→ **Saved data entries**:
* * * * * * *
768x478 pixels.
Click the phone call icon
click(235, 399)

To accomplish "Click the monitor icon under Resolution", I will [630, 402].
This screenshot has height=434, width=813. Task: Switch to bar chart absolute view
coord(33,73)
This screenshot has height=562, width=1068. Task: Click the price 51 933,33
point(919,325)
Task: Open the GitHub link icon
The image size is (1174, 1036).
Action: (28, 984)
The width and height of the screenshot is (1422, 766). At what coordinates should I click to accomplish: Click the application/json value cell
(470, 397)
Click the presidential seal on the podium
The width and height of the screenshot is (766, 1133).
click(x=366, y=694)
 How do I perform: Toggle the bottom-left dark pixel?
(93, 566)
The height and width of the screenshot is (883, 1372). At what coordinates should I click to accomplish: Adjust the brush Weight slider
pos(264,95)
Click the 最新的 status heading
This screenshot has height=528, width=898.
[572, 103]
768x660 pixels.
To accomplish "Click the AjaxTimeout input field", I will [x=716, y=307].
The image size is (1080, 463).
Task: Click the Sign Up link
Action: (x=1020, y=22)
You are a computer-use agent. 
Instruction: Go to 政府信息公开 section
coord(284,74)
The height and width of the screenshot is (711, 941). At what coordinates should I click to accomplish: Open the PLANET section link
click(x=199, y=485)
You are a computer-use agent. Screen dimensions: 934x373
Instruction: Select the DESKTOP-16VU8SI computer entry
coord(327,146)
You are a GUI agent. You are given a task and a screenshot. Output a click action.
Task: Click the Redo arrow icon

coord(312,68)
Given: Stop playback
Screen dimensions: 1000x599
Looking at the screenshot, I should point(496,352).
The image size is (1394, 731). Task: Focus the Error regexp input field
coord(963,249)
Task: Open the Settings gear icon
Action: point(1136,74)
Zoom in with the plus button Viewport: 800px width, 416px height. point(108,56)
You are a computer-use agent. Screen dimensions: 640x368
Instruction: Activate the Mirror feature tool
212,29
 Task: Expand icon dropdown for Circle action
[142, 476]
* * * * * * *
→ **What to produce**:
Look over the records above and filter for each line with the word "agent".

→ **Answer**:
You are a computer-use agent. 
You are a computer-use agent. Screen dimensions: 934x373
You are a GUI agent. You are given a task and a screenshot. Output a click action.
You are a computer-use agent. Screen dimensions: 640x368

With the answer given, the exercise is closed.